Core Insights - Caribou Biosciences, Inc. is hosting a panel discussion on vispa-cel, an allogeneic anti-CD19 CAR-T cell therapy, aimed at expanding patient access for second-line large B cell lymphoma treatment [1][2] Company Overview - Caribou Biosciences is a clinical-stage CRISPR genome-editing biopharmaceutical company focused on developing transformative therapies for patients with severe diseases [6] - The company is advancing vispacabtagene regedleucel (vispa-cel), which is the first allogeneic CAR-T cell therapy in clinical trials with a PD-1 knockout designed to enhance CAR-T cell activity [4] Clinical Trial Information - The ANTLER phase 1 clinical trial is evaluating vispa-cel in adult patients with relapsed or refractory B cell non-Hodgkin lymphoma, with 84 patients treated as of September 2, 2025 [5] - The trial has shown positive data indicating that vispa-cel's efficacy and durability are comparable to autologous CAR-T cell therapies [5] Event Details - The expert panel discussion will take place in-person at the Hyatt Regency Orlando on December 6, 2025, and will also be available virtually [2][3] - The event will be moderated by Caribou's Chief Medical Officer, Dr. Tina Albertson, and will feature insights from leading physicians regarding access challenges and patient needs [2]

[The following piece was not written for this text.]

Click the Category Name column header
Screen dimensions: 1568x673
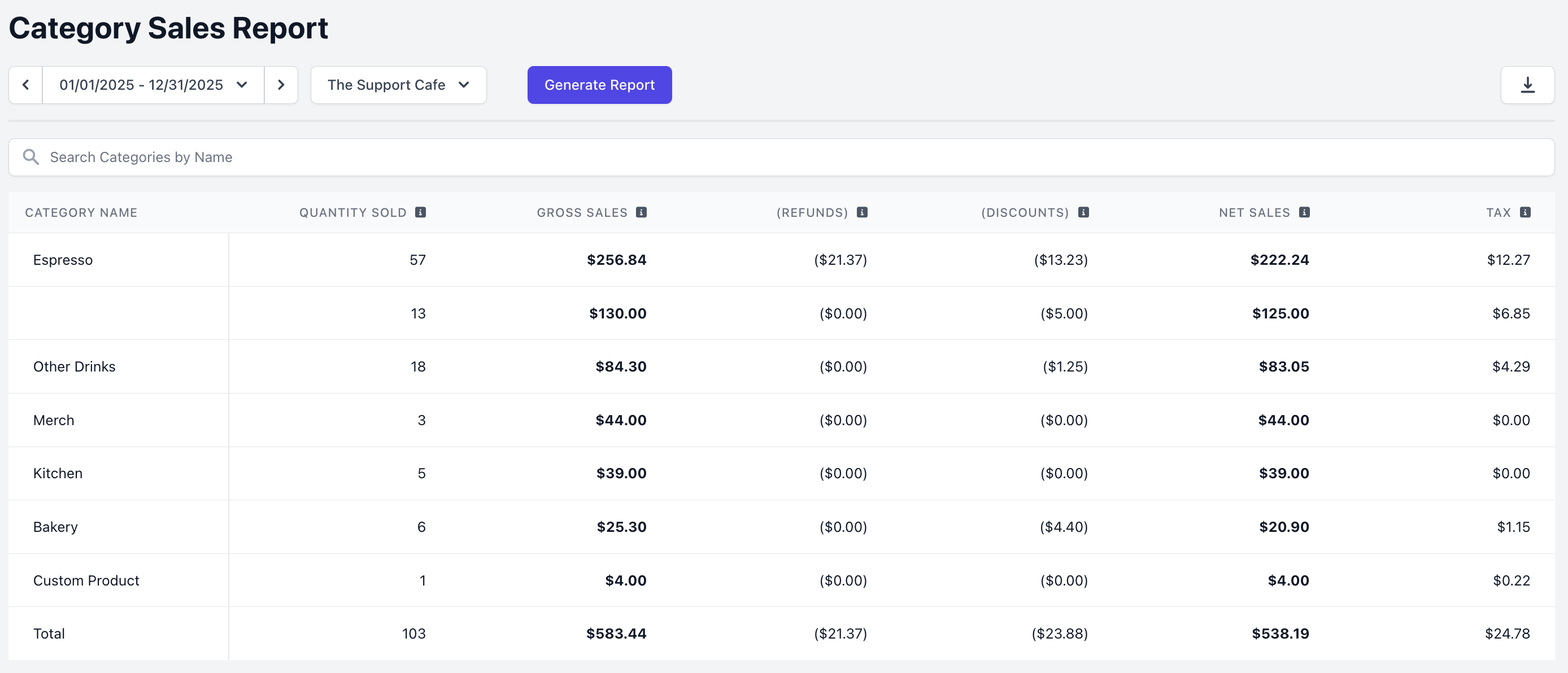pyautogui.click(x=81, y=213)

Core Insights - Caribou Biosciences, Inc. reported a quarterly loss of $0.3 per share, which was better than the Zacks Consensus Estimate of a loss of $0.36, marking an earnings surprise of +16.67% [1] - The company generated revenues of $2.2 million for the quarter ended September 2025, missing the Zacks Consensus Estimate by 14.34% [2] - Caribou's shares have increased by approximately 40.9% year-to-date, outperforming the S&P 500's gain of 16.4% [3] Financial Performance - The company has surpassed consensus EPS estimates three times over the last four quarters [2] - The current consensus EPS estimate for the upcoming quarter is -$0.40, with expected revenues of $2.59 million, and for the current fiscal year, it is -$1.73 on revenues of $8.88 million [7] Market Outlook - The sustainability of the stock's price movement will depend on management's commentary during the earnings call [3] - The estimate revisions trend for Caribou Biosciences was unfavorable prior to the earnings release, resulting in a Zacks Rank 4 (Sell) for the stock, indicating expected underperformance in the near future [6] - The Medical - Biomedical and Genetics industry is currently in the top 34% of Zacks industries, suggesting a favorable outlook compared to the bottom 50% [8]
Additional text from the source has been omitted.